The complicit spider is dead. Last night as I was sitting reading on the sofa, she came towards me out of the blue seemingly with great purpose and I froze with horror as I hadn’t realized how terrifyingly big she actually was. Her legs were as long as Carla Bruni-Sarkozy’s and she had a presence that was knowing and menacing at the same time. Had she read my confession about the praying mantis and/or the story about my mother’s shockingly violent crimes of passion towards her ancestors? Did she want real atonement this time? I climbed over several pieces of furniture to avoid putting my toes anywhere near hers and raced to bed.

Several hours later, i.e. early this morning, I found her shrivelled body by the door, with one of her Carlas a few inches away from the rest of her body. The cats must have attacked her during the hours of darkness unless she had been overcome by a gang of giant bluebottles.

An hour later, another huge great spider appeared, this time while I was in the bath, spiralling down the side of the bath at great speed, unable to prevent the inevitable slide into the steaming hot perfumed water. Horrified, I took my cup of Love™ tea, poured the liquid into the bath water and caught the spider in it. I then lay the flannel over the top of the cup and ran bare wet into the courtyard to set the spider free. For a while it lay on the grey stones shrunken, strangely fragrant and immobile and I thought that I must have put a curse on the whole of the spider kingdom. But then the morning sun seemed to penetrate its limbs and without warning it rose onto all eights and tip-toed away into the tomato plants.

Gosh, it really is all excitement here in the country.

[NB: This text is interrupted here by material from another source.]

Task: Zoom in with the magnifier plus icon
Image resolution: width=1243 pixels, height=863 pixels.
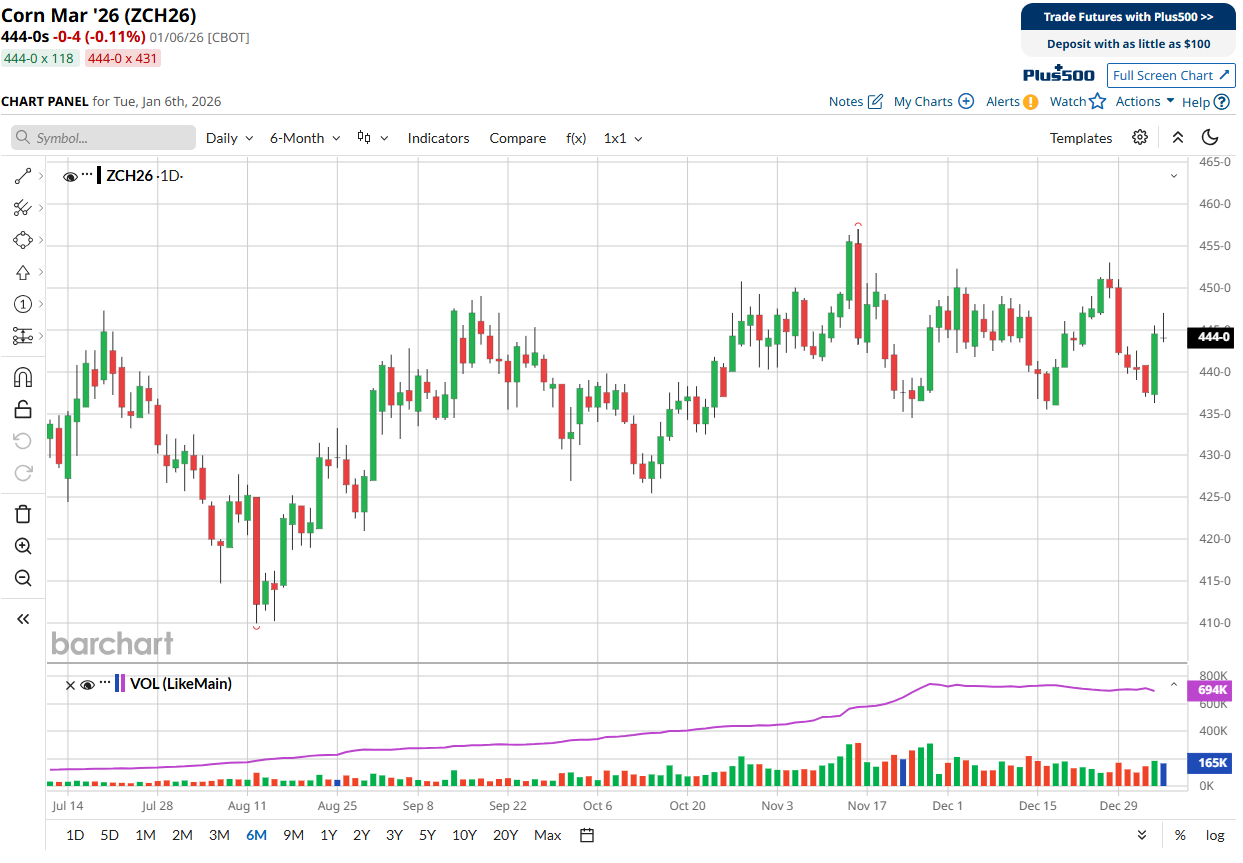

After the brief burst of morning sun that dried up all the water from the not so insy winsy spider that had fallen down the spout, a big mist descended from the hills and suddenly drizzle and strong gusts of wind appeared. I felt a strange disappointment that it wasn’t going to be a Mediterranean kind of day after all. I had thought I was in the mood for cicadas, salade composée and pastis. But when it is a Mediterranean kind of day I don’t know what to do with myself. I don’t know what to wear or how to keep myself out of trouble. You would think that having lived in the Mediterranean for over ten years I would have learned something of the art of staying as cool as a concombre in the heat. But no, I didn't, and I think that this is exactly the kind of summer I deserve. In fact, hurrah for this damp squib of a summer - it's so much more fun dressing up than down - and who wants salade composée when you can have roast chicken and potatoes instead.